ASSIGNED TASK —
Your answer should consist of the line holding "Click the antenna connection status icon" and all lines after it to the end of the material, copied exactly.

-- Opening Marker --

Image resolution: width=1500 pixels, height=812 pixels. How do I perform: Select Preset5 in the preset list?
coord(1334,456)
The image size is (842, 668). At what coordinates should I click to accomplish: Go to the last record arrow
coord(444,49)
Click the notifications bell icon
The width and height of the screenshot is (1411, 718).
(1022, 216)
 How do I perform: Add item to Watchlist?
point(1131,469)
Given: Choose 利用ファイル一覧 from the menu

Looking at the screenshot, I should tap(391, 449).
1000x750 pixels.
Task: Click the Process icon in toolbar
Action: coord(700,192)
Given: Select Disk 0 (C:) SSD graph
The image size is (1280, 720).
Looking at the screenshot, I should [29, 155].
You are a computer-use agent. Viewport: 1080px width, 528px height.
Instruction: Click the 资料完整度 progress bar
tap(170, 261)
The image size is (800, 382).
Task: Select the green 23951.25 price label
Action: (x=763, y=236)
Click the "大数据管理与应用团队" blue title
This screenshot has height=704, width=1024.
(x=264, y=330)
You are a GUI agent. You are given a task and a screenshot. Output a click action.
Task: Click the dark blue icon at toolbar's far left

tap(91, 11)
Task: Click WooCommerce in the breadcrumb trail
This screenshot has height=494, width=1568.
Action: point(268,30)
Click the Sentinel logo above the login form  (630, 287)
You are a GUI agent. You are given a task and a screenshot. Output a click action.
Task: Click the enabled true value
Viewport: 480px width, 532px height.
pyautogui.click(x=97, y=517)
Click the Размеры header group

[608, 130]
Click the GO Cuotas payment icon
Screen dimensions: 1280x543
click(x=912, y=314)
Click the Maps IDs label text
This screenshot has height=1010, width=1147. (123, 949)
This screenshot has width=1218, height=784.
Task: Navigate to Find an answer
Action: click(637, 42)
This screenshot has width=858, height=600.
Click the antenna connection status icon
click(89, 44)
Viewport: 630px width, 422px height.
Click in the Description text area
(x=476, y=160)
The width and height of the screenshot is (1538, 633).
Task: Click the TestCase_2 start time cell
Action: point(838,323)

-- Closing Marker --

ANSWER TO THIS PROBLEM —
Click the antenna connection status icon
click(89, 44)
Viewport: 630px width, 422px height.
Click in the Description text area
(x=476, y=160)
The width and height of the screenshot is (1538, 633).
Task: Click the TestCase_2 start time cell
Action: point(838,323)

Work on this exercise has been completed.